Delivered Into Action: “Deliverance”

Cover of "Deliverance (Deluxe Edition)"

Cover of Deliverance (Deluxe Edition)

I have read James Dickey’s novel, Deliverance, but I don’t much remember it.  I remember enjoying it, though, and I also enjoy the John Boorman film version of it (1972), whose screenplay Dickey wrote.*

Four middle-aged men head to the forest and take a canoe ride on a treacherous river.  The rapids are bad enough; the men also encounter bullying hillbillies, one of whom they kill after he sodomizes Bobbie (Ned Beatty), a member of their group.  Without contacting the police, they bury the man and then try to high tail it out of the region.  They gradually fear, however, that a vengeful hillbilly is attempting to waste them with a shotgun.

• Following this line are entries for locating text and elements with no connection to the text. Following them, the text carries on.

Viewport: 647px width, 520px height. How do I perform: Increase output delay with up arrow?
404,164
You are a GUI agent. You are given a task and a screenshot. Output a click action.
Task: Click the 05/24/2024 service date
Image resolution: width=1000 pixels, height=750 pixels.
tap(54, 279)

I am perfectly sure the movie is a lesser work than the novel.  How I see Boorman’s concoction is as a nicely shot, mostly realistically made adventure story which conveys a message about moral uncertainty and compromise being involved in physical survival.  The canoe riders do not trust lawful authorities who might help them, and the mountain man whom Jon Voight‘s Ed shoots with a crossbow may or may not be a murderer.  Another thing the film tells us is that packs of violent cretins like the hillbillies are out there.  They may lie low, they may be hidden, but they’re there.

Most, though not all, of the acting in Deliverance is impressive.  A fine thespian, Jon Voight is nevertheless a bit unsteady here, maybe because the script “does not offer him sufficient motivation and opportunity for emotional shading” (John Simon).  Agreed.  Even so, the film is anything but dull.  It’s exciting and, in its own way, trenchant.  And it’s a nature lover’s film.  I firmly disagree with the critics who dismiss it.

*Rewritten by Boorman, apparently.

A Horror Like Life: “Struck”

The movie Struck (2007) was “inspired” by a terrible news story about an inhumane woman’s car accident. In life the woman was African American, in Stuart Gordon‘s film she is white (Mena Suvari as Brandi)—a white woman with black friends. No angels, these.

Unintentionally Brandi hits with her car a newly homeless, jobless man (Stephen Rea), much of whose body becomes stuck—and bloody—in the car’s busted windshield. He is still alive, though, while anxious Brandi is unhelpful.

Human beings are so self-protecting and self-aggrandizing, as Brandi is, they will disregard another’s suffering and death when these things threaten their welfare. This is what Gordon and his co-writers are telling us. The majority of the characters here are the film’s dartboards, with a lot of sympathy naturally going to Rea’s down-and-outer. Struck is fierce, candid and practically nihilistic. Candid, I say: it’s for mature audiences only. The problem is Brandi’s not being examined, and a little exploration of Brandi’s boyfriend (Russell Hornsby) would have been nice as well. Even so, the movie was worth my time.